▸ WORK ORDER
Please copy every line of the records below that holds the word "computer".

▸ EXERCISE MATERIAL
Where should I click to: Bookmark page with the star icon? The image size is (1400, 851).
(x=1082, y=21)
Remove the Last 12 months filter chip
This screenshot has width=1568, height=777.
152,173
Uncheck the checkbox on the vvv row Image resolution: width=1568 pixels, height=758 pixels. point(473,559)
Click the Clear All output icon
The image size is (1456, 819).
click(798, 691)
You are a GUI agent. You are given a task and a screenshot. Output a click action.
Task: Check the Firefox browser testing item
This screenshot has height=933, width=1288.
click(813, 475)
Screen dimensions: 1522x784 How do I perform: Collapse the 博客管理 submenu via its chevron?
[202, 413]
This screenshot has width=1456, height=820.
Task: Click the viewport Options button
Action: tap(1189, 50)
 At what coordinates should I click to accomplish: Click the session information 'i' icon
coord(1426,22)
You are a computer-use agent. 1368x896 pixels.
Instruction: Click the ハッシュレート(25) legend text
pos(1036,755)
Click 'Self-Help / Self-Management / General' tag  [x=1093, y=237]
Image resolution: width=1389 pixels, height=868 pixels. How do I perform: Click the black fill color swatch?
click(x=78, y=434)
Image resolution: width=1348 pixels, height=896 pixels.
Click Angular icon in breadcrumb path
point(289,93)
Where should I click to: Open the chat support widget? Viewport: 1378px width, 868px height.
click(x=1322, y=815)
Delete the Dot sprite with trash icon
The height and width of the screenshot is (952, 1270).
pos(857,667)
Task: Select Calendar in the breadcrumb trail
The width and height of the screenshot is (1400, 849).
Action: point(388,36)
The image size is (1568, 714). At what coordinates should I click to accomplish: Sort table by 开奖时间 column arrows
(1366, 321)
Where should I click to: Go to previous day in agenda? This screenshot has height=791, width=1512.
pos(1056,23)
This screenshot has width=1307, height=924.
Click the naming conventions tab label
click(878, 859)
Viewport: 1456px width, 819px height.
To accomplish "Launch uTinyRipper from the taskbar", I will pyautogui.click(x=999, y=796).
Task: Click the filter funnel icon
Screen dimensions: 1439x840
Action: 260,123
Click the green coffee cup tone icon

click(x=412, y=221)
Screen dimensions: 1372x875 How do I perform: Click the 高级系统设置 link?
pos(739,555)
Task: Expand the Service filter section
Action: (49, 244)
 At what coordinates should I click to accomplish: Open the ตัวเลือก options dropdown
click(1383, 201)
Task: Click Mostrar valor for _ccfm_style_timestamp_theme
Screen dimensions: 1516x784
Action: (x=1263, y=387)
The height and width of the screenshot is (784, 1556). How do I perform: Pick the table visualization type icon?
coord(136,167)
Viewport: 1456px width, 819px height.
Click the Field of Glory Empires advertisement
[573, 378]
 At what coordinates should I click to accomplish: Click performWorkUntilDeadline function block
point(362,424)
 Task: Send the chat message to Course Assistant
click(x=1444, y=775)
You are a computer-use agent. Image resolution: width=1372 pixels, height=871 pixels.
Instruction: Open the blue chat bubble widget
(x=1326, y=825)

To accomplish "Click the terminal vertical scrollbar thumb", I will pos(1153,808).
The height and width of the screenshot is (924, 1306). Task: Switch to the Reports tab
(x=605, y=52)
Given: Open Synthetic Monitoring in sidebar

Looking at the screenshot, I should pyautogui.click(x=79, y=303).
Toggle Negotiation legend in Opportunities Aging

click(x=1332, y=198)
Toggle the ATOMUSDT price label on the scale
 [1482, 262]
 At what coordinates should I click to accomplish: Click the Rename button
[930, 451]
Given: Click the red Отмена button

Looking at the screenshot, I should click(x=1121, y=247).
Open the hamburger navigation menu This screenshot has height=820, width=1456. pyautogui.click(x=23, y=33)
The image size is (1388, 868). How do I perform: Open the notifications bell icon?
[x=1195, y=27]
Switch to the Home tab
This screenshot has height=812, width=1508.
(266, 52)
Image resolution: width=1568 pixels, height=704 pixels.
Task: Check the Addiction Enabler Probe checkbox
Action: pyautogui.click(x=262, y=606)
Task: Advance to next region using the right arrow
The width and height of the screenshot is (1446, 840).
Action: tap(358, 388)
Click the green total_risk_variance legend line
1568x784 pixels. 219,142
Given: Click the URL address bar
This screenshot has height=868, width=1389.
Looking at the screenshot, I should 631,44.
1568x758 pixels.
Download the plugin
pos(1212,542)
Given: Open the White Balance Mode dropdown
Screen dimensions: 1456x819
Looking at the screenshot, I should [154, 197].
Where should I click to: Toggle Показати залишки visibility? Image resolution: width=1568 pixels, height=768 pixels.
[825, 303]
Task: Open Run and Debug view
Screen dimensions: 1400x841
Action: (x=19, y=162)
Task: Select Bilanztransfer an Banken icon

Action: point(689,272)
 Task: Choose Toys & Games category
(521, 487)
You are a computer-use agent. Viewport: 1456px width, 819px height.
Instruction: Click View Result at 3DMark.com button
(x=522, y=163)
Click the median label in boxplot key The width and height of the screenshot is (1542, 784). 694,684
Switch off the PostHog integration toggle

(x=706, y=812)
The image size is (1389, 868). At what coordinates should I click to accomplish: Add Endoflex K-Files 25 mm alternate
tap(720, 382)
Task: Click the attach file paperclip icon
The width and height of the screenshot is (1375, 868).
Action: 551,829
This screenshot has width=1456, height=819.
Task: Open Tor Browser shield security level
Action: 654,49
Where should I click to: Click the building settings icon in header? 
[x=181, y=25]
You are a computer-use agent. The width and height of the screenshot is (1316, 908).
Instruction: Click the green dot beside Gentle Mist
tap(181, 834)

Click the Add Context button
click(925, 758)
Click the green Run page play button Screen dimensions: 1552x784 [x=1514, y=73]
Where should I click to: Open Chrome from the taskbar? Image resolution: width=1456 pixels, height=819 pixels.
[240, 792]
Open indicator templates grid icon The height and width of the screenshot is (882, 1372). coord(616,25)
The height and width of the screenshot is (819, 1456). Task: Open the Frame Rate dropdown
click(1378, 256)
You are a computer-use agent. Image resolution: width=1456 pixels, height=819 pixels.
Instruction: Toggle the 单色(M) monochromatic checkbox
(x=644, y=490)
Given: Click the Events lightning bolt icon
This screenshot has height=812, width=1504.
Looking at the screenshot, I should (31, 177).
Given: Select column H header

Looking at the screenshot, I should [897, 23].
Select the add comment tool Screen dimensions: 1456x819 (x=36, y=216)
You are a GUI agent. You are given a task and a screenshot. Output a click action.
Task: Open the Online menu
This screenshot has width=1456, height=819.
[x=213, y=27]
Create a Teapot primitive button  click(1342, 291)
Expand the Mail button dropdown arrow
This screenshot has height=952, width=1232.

▸ RESULT OF THE TASK
You are a computer-use agent. 1368x896 pixels.
You are a computer-use agent. Image resolution: width=1372 pixels, height=871 pixels.
You are a computer-use agent. Viewport: 1456px width, 819px height.
You are a computer-use agent. The width and height of the screenshot is (1316, 908).
You are a computer-use agent. Image resolution: width=1456 pixels, height=819 pixels.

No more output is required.